057When I tell people what I do for a living, I often get responses along the lines of: “I don’t know how you do the work you do”, “wow, that must be so hard”, and “good for you, I would never be able to do that kind of work”.

Like anyone, I sometimes get lost in confusion. And ,of course, the stories that I hear from some of my clients are beyond heartbreaking. The thing is, contrarily to what some people might think, my job isn’t to disconnect from the difficult emotions that some of the stories I hear may trigger. My job entails connecting with and hearing the resiliency that lies behind those stories, and to allow myself to fully experience that connection in a supportive and caring way – to go beyond the heartbreak that I may interpret and relate to and draw out the strengths I see.

Bobby is an 18 year old who immigrated to Canada from South America. I worked with him after he was discharged from the hospital following a cocaine overdose. His father was murdered when he was 5. By that age, he had already witnessed extreme domestic abuse.

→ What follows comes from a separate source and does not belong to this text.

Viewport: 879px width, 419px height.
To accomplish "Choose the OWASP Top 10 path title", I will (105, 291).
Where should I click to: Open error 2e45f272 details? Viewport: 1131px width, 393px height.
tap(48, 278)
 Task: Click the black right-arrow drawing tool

His family fled his native country two years ago because his step-father was wanted through messy drug-related debt.

Janessa is 14. She has scarred her body beyond repair. With two parents sentenced to a life of mental illness and drug addiction, she is being assessed for mental illness herself. Suicide attempts, sexual abuse, emotional abuse, confusing religious messages, bulimia, bisexuality, abandonment, and self-hatred are the dominant themes in her story.

Kerry is 16 and doesn’t know where she is from. She only knows she came to Canada from South Africa when she was 5.  She has lost every family member except her father and brother and she has a sense of humour that can turn a whole room into smiles. She learned to be good at making jokes quickly after blocking out the tragedies she wishes to not speak of.

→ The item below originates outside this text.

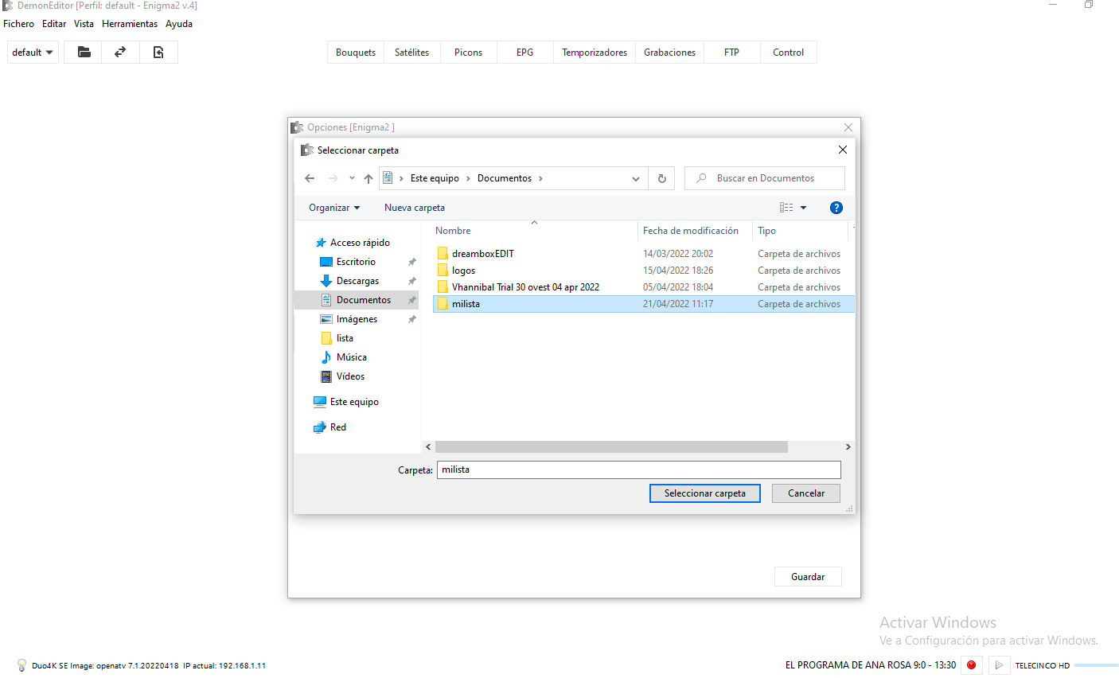Expand the address bar history dropdown
The image size is (1119, 678).
pyautogui.click(x=635, y=178)
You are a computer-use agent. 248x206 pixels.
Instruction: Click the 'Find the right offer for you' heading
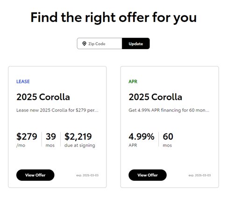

Whenever I feel disconnected, I turn to the mountains for the power and wisdom that they carry. Being immersed in the immensity and beauty of high peaks and deep valleys reminds me of the following:

I have never experienced war, genocide, or any kind of traumatic tragedy.

I have not been a witness to murder, suicide, or torture.

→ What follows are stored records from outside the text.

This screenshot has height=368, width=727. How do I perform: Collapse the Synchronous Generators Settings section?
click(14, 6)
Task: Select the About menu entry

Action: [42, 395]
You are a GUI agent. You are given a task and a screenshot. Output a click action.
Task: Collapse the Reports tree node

I have not experienced the fate of violence against women, genital mutilation, racism, extreme poverty, hunger, or disease.

I have not been beaten or abused by the people who are meant to care for me.

Some of my close ancestors have experienced  the above and fortunately, by the time life got to me,

I am loved.

I am educated.

I am healthy.

…and I have more opportunities than many of the people who live beyond the mountains that I climb could ever possibly imagine.

As mental health professionals, we are privileged to stories of resiliency that are a gift to hold.

I only wish I could take some of the youth I work with up into the high landscapes and have them connect with themselves in a way that talk therapy could never provide.